Daniela Drotziger berichtet anlässlich der Aktion „Let’s Talk About . . . Berufe“ in der Schloss-Realschule aus ihrem Berufsalltag als Mechatronikerin. Foto: Tilman Baur

Experten aus 14 Branchen haben Mädchen der Schloss-Realschule erklärt, was sie im Berufsleben erwartet.

S-West - Berufsanwärtern Sand in die Augen zu streuen, das ist Iris Zeiperts Sache nicht. Die Leiterin der LBBW-Großkantine im Europaviertel ist am Samstagvormittag in die Schloss-Realschule für Mädchen gekommen, um Acht- und Neuntklässlerinnen zu erklären, was es heißt, Köchin zu sein. „Man braucht Fleiß, Interesse, aktive Mitarbeit, ein gewisses handwerkliches Geschick, Disziplin mit sich selbst, Freundlichkeit, Umgangsformen und Teamfähigkeit“, zählt die im weißen Arbeitskittel referierende Zeipert auf. Körperlich sei der Beruf belastend, man sitze fast nie, und das Gehalt sei nicht gerade üppig: 680 Euro gibt’s im ersten Lehrjahr, ein Geselle hat immerhin 2400 Euro brutto.

Berufstätige erzählen den Schülern von ihrem Arbeitsalltag

Zeipert ist eine von ungefähr 20 Expertinnen und Experten aus 14 Berufsgruppen, die den Schülerinnen der Mädchenschule am Samstag in vier je 20-minütigen Blöcken hautnah von ihrer Arbeit berichtet haben: Malerinnen, Krankenschwestern, Polizistinnen, Bankkauffrauen, Mechatronikerinnen, Schreinerinnen oder Frisörinnen sind nur einige davon. Schulleiterin Nadja Rathsam hat die Referenten aufgefordert, ruhig auch die Nachteile ihrer Tätigkeit zu schildern. „Es ist auch gut, wenn die Schülerinnen merken, dass ein Beruf vielleicht doch nichts für sie ist“, so Rathsam.

Doch freilich hat der Beruf der Köchin auch viele Vorzüge und Annehmlichkeiten, wie Zeipert ausführt: interessant und abwechslungsreich sei er zum Beispiel. „Kochen kann man überall auf der Welt, Köche werden überall gesucht“, sagt sie. Man sehe das Ergebnis der eigenen Arbeit, das sei toll. Die Arbeit in einer Kantine sei außerdem familienfreundlich, denn später am Tag anzufangen oder in Teilzeit zu arbeiten, sei kein Problem.

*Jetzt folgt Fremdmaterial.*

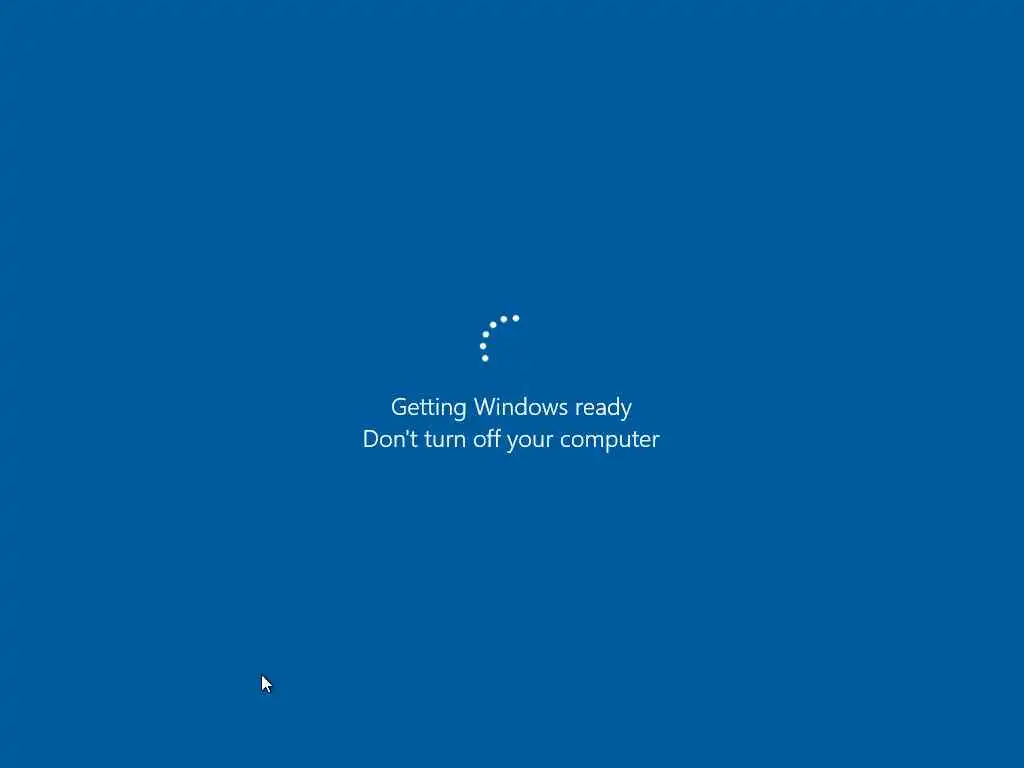Screen dimensions: 1024x768
Task: Click the spinner dot just above the lowest one
Action: 483,346
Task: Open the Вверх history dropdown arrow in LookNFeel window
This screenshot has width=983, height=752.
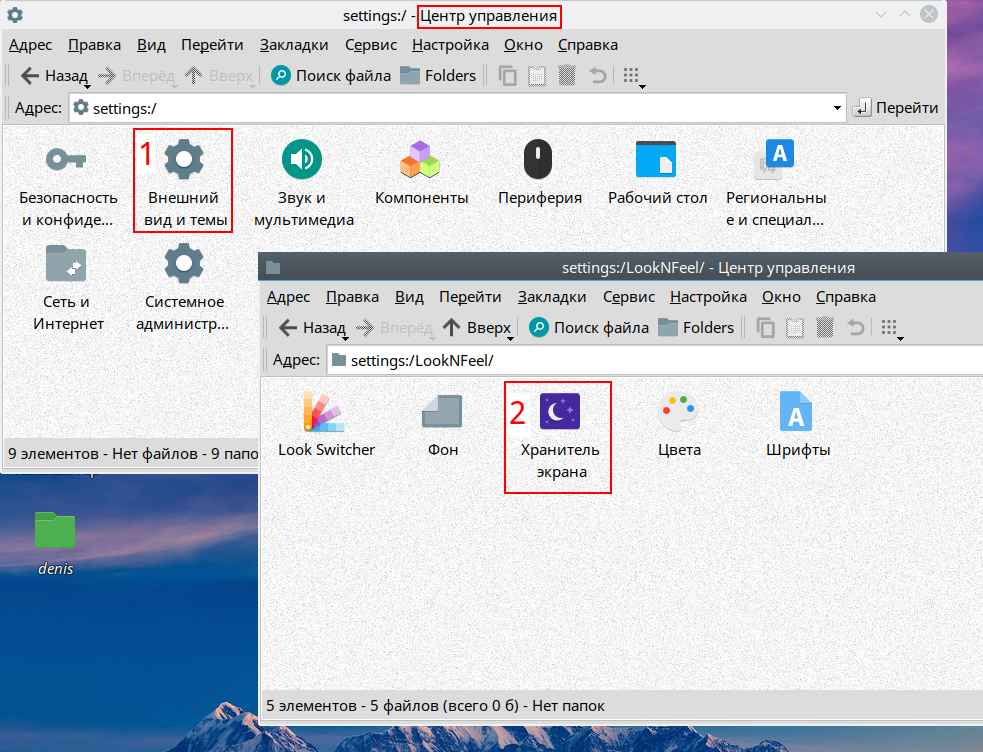Action: (x=510, y=337)
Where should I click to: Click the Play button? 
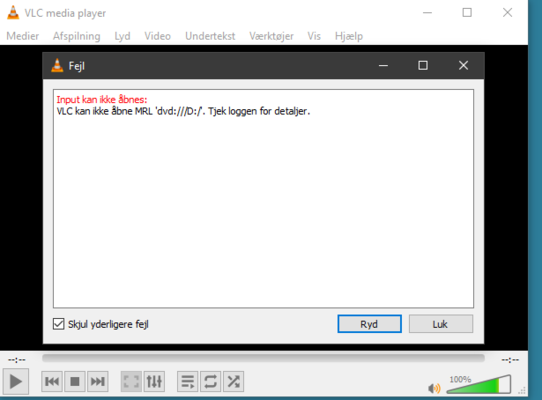click(16, 381)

Auch ehemalige Schülerinnen berichten aus ihrem Beruf

In einem anderen Klassenraum berichten Daniela Drotziger und Sinthuya Jeyalinjam über ihren Alltag als Mechatronikerinnen. In dem technischen Berufsfeld sind Mädchen zwar in der Minderheit. Doch die beiden hat das nicht davor abgeschreckt, eine Lehre bei Daimler zu absolvieren, die durch eine Kooperation des Unternehmens mit der Schule zustande gekommen war. Die 23-jährige Drotziger und die 21-jährige Jeyalinjam sind zufrieden mit ihrer Berufswahl.

Vor ein paar Jahren sind sie noch selbst auf der Schloss-Realschule für Mädchen gegangen. Was spricht also für Mechatronik? „Man arbeitet kreativ mit den Händen, hat einen starken Praxisbezug, und das Gehalt ist auch gut“, sagt Daniela Drotziger.

Ein rosarotes Bild zeichnen auch sie nicht. Schichtarbeit sei nicht jedermanns Sache. In technischen Berufen müsse man früh aus den Federn. Und leider gebe es auch Kollegen, denen weibliche Mitarbeiterinnen ein Dorn im Auge sind. Für Evelyn, Anna-Lena, Lea und Marion, die dem Vortrag aufmerksam zugehört haben, überwiegt das Positive. Sie können sich gut vorstellen, Mechatronikerinnen zu werden – obwohl man gute Noten in Physik und Mathe brauche.

Die Mädchen erhalten Einblicke aus erster Hand

Schulleiterin Rathsam glaubt, dass vor allem der authentische, praxisnahe Bericht von mitten im Beruf stehenden Menschen hilfreich für die Schülerinnen sei. „Natürlich könnte auch das Berufsinformationszentrum diese Kurse machen. Aber es ist überzeugender, wenn es Leute machen, die den Beruf auch ausüben“, sagt sie. Diese Einblicke und die damit verbundene Orientierung seien unverzichtbar für Schülerinnen in diesem Alter. „Die Zeit nach der Realschule ist für viele mit einem großen Fragezeichen verbunden“, so Rathsam.